3

If I assign the value 0.1 to a float:

float f = 0.1;

The actual value stored in memory is not an exact representation of 0.1, because 0.1 is not a number that can be exactly represented in single-precision floating-point format. The actual value stored - if I did my maths correctly - is

0.100000001490116119384765625

But I can't identify a way to get C# to print out that value. Even if I ask it to print the number to a great many decimal places, it doesn't give the correct answer:

// prints 0.10000000000000000000000000000000000000000000000000
Console.WriteLine(f.ToString("F50"));

How can I print the exact value stored in a float; the value actually represented by the bit-pattern in memory?

EDIT: It has been brought to my attention elsewhere that you can get the behaviour I ask for using standard format strings... on .NET Core and .NET 5.0. So this question is .NET Framework specific, I guess.

Hammerite
  • 21,755
  • 6
  • 70
  • 91
  • What does it look like if you type it as a `double`? – Flydog57 Aug 28 '21 at 16:38
  • 1
    @OlivierRogier: No, those are not duplicates. This question is not about whether floating-point has rounding errors but about how to get C# to display the exact value. Note that, by definition, a floating-point number represents exactly one value. Approximations occur in operations, not in numbers. – Eric Postpischil Aug 28 '21 at 16:39
  • @Flydog57: I don't know and I don't care. My question is about single-precision floating-point, not double, although an analogous question exists in principle for doubles and a satisfactory answer to my question would imply one for the double analogue. – Hammerite Aug 28 '21 at 16:41
  • @Hammerite: Some of how the Microsoft conversion software decides to format `float` is based on the characteristics of a `float` and how accurate Microsoft thinks it is. Storing the value in a `double` and printing that may result in different output. And that is not necessarily proposed as a solution but as a diagnostic technique. You should not reject suggestions out of hand or appear impudent about them. People are contributing their valuable time to help for free, and, if you do not respect that, they do not have to do anything for you. – Eric Postpischil Aug 28 '21 at 16:44
  • Very well, then, the "F50" for the float as a double is 0.10000000149011600000000000000000000000000000000000 – Hammerite Aug 28 '21 at 16:47
  • 1
    The problem in this question explained in [this answer](https://stackoverflow.com/questions/53663632/converting-float-to-double-loses-precision-c-sharp/53668599#53668599). I would mark it as a duplicate except this post also asks “How can I print the exact value stored in a float”, to which I expect the answer might be that Microsoft’s C# library does not provide a facility for this, so you must do it yourself or seek third-party solutions or workarounds like using Java instead. (Java and JavaScript specifications are more rigorous about display of floating-point values.) – Eric Postpischil Aug 28 '21 at 16:59
  • Thanks for indulging me. When you did your math to get the _exact_ value you came up with, I'm assuming you did it using binary math. Remembering that a float has a 23-bit mantissa (IIRC), what happens to your math if you cut off the calculation at 23 bits (OK, maybe I'm socratic, bit I'm also curious and you have the numbers in front of you).
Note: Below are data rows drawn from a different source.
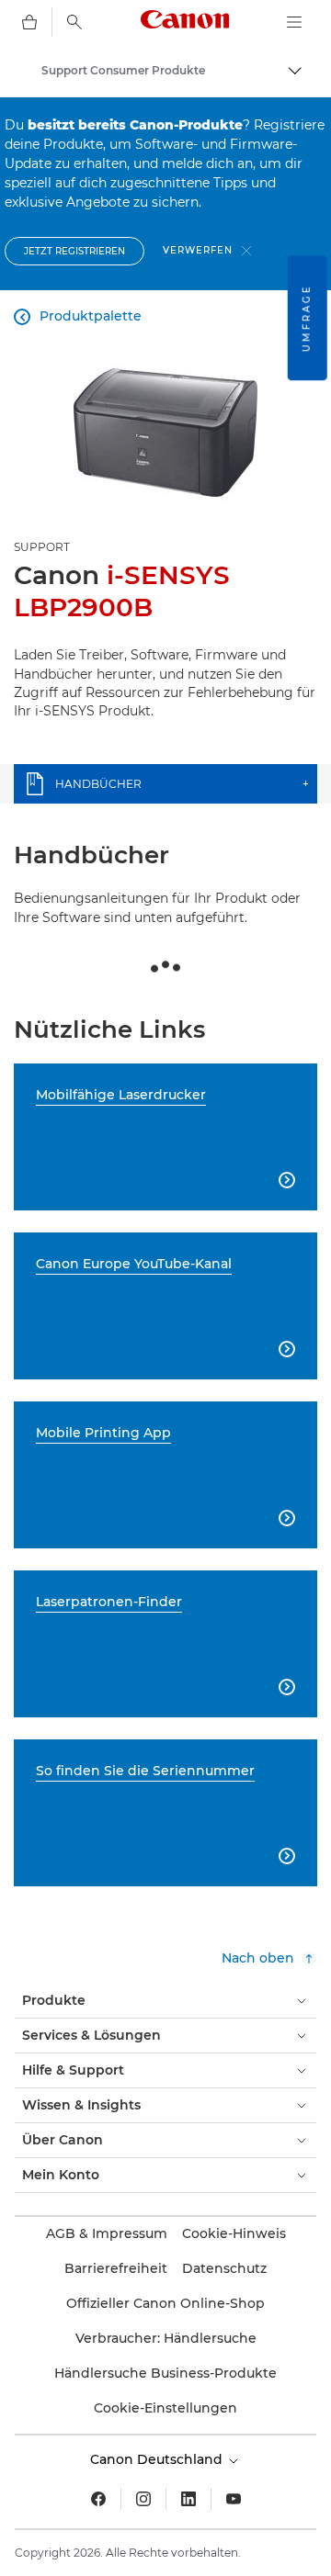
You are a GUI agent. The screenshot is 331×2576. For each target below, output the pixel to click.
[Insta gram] (143, 2499)
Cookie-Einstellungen (165, 2408)
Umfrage (307, 318)
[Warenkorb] (29, 22)
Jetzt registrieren (74, 251)
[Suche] (74, 22)
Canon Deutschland (158, 2459)
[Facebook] (98, 2499)
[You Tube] (233, 2499)
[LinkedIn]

You also need to realize that most floating point questions on this site come from people who couldn't count to 31 on the fingers of their left hand – Flydog57 Aug 28 '21 at 17:04
  • I determined that the bit pattern of the float in memory is 0 01111011 10011001100110011001101. I then consulted Wikipedia and determined that the number is represented as (2 ^ -4) * (1 + 5033165/8388608); the 5033165 is the mantissa – Hammerite Aug 28 '21 at 17:09
  • The IEEE-754 format has a 24-bit significand. 23 bits are encoded in the primary significand field of the format, and one bit is encoded by way of the exponent field. The preferred term is “significand.” “Mantissa” is an old word for the fraction portion of a logarithm. The significand for the `float` nearest .1 is 13,421,773; it is represented as 13,421,773•2^−27 or, equivalently, 1.10011001100110011001101•2^−3. – Eric Postpischil Aug 28 '21 at 17:22
  • The significand is the whole fraction portion of the representation; we do not separate the leading bit. The primary significand field contains the trailing portion with the leading bit removed, but it does not encode the entire significand. The stored fields should not be confused with the representation of the number. – Eric Postpischil Aug 28 '21 at 17:24
  • My assessment was based on the treatment given on the Wikipedia page at https://en.wikipedia.org/wiki/Single-precision_floating-point_format, under the heading "IEEE 754 single-precision binary floating-point format: binary32". My wording is probably technically incorrect. But I we are talking about the same number in different ways. Your 13,421,773 is the sum of my 5033165 and 8388608. – Hammerite Aug 28 '21 at 17:29

4 Answers4

1

The basic idea here is to convert the float value into a rational value, and then convert the rational into a decimal.

The following code (for .Net 6, which provides the BitConverter.SingleToUInt32Bits method) will print the exact value of a float (including whether a NaN value is quiet/signalling, the payload of the NaN and whether the sign bit is set). Note that the WriteRational method is not generally-applicable to all rationals as it makes no attempt to detect non-terminating decimal representations: this is not an issue here since all values in a float have power-of-two denominators.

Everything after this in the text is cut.